== Description of the task ==
Work through the entries that follow and state how many lines contain the word "category". Only the number is wanted.

[[ Given information, beginning ]]

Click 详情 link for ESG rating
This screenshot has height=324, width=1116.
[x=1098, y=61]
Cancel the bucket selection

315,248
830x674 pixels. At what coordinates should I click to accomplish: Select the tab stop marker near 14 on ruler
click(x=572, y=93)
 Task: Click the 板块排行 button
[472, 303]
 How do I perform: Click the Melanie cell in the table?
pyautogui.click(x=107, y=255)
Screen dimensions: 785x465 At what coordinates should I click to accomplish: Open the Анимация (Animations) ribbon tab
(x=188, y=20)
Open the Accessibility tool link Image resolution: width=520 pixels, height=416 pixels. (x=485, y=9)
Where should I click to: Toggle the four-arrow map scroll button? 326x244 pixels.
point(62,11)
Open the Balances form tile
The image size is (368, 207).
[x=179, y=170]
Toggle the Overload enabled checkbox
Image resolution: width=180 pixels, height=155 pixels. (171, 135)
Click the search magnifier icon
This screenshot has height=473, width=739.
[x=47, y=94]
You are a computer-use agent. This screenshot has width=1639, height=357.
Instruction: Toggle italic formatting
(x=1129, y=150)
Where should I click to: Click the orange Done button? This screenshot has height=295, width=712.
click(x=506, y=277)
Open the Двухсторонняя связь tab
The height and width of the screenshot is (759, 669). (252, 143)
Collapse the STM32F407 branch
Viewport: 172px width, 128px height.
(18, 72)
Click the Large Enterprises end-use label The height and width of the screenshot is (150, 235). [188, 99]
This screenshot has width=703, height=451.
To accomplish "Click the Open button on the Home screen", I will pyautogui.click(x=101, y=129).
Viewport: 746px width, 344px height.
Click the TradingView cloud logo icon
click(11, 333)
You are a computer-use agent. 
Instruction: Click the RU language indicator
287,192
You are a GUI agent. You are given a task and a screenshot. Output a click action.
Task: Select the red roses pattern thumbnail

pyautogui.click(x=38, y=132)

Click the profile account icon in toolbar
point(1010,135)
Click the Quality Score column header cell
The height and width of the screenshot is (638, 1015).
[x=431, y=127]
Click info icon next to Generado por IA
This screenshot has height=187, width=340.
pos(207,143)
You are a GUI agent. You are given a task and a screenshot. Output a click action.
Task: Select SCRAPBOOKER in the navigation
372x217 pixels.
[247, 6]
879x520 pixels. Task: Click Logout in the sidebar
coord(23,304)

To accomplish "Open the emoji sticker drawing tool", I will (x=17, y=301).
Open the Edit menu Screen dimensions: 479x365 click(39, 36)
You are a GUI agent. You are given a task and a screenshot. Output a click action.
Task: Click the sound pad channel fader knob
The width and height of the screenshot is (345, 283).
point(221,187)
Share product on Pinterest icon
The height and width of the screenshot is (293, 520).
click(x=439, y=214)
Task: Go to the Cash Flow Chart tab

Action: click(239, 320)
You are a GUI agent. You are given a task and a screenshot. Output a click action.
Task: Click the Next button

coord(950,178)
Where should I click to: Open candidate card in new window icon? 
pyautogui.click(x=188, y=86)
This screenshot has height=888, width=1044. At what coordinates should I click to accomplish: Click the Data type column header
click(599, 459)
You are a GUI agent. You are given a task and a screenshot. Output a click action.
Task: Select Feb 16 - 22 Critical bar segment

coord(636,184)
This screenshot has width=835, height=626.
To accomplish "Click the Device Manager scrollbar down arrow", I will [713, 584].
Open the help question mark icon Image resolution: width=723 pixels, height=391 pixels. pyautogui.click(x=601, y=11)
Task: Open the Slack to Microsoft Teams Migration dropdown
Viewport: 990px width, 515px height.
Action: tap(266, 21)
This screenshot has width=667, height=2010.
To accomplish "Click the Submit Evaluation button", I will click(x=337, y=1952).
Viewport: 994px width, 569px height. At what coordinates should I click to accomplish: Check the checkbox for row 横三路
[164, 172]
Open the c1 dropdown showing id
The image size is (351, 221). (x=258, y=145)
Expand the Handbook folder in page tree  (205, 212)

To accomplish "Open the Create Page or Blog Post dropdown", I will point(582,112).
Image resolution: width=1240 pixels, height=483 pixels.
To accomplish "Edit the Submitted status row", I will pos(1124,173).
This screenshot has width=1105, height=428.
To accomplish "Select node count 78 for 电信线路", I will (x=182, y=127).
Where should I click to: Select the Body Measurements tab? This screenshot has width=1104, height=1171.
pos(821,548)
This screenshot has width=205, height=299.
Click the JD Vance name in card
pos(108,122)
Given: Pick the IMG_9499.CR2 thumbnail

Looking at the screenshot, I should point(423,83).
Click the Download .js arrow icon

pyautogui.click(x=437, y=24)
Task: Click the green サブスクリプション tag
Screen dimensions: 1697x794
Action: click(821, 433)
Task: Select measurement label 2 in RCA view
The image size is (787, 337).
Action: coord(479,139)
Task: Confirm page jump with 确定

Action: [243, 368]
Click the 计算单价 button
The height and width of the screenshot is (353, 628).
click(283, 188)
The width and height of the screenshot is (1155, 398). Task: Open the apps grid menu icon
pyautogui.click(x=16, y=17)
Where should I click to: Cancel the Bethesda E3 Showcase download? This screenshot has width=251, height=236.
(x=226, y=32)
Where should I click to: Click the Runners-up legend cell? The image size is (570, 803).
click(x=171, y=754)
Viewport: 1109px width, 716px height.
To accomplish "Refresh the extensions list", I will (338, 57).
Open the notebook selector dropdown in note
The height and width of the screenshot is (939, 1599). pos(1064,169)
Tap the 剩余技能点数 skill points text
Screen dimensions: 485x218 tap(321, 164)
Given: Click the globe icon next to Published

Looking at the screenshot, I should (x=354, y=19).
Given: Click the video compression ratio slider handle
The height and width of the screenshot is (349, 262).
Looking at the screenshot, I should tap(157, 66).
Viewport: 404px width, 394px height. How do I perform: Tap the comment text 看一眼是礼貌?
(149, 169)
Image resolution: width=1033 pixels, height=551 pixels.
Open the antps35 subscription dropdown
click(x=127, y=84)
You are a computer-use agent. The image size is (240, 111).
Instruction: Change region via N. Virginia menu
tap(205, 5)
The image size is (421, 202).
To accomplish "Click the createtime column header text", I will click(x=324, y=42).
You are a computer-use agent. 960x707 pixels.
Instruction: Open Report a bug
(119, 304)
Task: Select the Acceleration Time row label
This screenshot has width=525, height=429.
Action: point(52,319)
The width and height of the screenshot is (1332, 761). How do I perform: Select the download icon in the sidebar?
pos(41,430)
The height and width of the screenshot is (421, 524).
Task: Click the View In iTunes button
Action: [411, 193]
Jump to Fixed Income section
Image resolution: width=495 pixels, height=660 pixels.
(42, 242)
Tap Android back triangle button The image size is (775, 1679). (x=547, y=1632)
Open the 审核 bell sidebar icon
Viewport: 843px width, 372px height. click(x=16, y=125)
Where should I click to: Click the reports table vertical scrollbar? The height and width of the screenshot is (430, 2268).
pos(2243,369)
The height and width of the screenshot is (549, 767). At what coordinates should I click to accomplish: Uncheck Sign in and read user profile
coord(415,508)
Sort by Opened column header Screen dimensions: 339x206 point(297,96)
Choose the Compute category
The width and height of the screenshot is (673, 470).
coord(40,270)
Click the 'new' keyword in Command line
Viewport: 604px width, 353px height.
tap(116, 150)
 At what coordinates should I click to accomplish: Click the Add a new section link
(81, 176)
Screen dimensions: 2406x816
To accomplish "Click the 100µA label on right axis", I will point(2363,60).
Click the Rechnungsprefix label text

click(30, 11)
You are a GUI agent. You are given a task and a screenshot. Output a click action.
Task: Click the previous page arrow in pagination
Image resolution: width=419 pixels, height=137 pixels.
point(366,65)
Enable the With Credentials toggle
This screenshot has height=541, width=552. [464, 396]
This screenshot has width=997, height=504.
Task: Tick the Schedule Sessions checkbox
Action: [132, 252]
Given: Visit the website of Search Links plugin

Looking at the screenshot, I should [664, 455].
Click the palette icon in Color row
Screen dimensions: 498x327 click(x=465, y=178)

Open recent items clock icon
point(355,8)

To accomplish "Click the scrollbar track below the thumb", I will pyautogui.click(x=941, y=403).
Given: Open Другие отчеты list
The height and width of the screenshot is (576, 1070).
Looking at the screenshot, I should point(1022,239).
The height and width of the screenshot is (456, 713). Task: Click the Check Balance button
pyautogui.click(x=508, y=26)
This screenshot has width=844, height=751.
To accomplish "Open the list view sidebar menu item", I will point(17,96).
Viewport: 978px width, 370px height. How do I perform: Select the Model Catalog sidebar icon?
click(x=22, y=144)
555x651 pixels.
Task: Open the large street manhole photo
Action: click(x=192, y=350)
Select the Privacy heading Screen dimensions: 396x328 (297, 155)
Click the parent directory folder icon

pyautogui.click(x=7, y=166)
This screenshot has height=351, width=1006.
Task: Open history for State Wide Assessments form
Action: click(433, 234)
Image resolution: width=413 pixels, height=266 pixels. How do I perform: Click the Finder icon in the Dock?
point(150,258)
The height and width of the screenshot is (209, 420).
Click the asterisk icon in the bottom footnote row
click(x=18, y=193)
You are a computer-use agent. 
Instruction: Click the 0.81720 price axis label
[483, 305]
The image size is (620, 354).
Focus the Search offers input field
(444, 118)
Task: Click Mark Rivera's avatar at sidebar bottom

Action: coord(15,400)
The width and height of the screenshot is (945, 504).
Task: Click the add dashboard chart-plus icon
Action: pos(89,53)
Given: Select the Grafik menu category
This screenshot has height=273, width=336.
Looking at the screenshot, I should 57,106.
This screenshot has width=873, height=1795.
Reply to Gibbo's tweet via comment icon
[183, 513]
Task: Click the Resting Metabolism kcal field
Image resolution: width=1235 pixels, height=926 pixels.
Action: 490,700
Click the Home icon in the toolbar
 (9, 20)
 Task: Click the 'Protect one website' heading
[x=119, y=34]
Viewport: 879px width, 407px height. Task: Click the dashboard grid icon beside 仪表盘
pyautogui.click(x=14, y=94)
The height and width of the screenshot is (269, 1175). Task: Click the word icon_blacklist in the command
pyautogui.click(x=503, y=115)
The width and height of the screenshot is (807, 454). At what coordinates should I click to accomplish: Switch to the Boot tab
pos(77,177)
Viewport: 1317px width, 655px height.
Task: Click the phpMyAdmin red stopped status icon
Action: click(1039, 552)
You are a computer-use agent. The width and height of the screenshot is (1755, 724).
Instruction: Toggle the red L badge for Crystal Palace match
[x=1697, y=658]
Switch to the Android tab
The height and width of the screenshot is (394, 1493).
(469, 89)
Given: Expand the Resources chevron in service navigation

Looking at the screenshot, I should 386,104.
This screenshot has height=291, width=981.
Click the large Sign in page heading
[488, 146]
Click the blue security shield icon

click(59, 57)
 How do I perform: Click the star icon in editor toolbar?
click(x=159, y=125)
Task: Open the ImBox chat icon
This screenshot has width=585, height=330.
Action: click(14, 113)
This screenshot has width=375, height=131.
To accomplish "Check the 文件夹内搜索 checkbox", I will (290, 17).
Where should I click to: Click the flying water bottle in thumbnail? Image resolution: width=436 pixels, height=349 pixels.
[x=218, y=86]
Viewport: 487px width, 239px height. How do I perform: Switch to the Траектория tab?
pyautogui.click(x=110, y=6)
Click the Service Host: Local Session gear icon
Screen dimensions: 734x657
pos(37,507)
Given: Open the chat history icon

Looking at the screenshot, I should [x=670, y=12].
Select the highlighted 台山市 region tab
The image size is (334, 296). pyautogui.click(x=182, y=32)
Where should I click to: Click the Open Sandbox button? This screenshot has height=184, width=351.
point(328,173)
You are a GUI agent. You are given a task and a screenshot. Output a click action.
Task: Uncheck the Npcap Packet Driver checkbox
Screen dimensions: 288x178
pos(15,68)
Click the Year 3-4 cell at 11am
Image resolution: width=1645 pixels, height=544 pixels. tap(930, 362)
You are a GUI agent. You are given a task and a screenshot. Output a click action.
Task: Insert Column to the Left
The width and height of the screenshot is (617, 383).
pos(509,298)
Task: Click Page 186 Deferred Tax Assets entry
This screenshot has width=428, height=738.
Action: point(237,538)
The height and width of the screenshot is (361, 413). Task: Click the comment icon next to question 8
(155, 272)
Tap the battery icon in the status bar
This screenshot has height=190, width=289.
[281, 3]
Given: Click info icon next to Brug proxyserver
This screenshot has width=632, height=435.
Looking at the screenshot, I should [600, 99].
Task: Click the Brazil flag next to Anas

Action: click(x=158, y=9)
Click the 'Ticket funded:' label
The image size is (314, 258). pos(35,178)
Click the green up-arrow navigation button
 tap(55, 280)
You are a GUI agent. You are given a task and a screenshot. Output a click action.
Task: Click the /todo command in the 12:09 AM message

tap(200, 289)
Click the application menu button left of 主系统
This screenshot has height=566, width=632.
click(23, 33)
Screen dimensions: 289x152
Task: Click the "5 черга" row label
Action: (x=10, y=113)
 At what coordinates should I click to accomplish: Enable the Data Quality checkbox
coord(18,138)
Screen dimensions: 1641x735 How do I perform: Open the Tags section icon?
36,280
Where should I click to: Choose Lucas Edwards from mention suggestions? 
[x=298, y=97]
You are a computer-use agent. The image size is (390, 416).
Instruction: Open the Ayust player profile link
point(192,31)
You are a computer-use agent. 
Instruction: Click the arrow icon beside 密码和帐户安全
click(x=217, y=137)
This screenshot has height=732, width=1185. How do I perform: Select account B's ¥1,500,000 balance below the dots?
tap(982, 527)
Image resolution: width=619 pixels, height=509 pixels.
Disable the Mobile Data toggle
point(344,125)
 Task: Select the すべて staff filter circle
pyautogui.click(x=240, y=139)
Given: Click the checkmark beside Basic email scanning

[[ Given information, end ]]

== Answer ==
2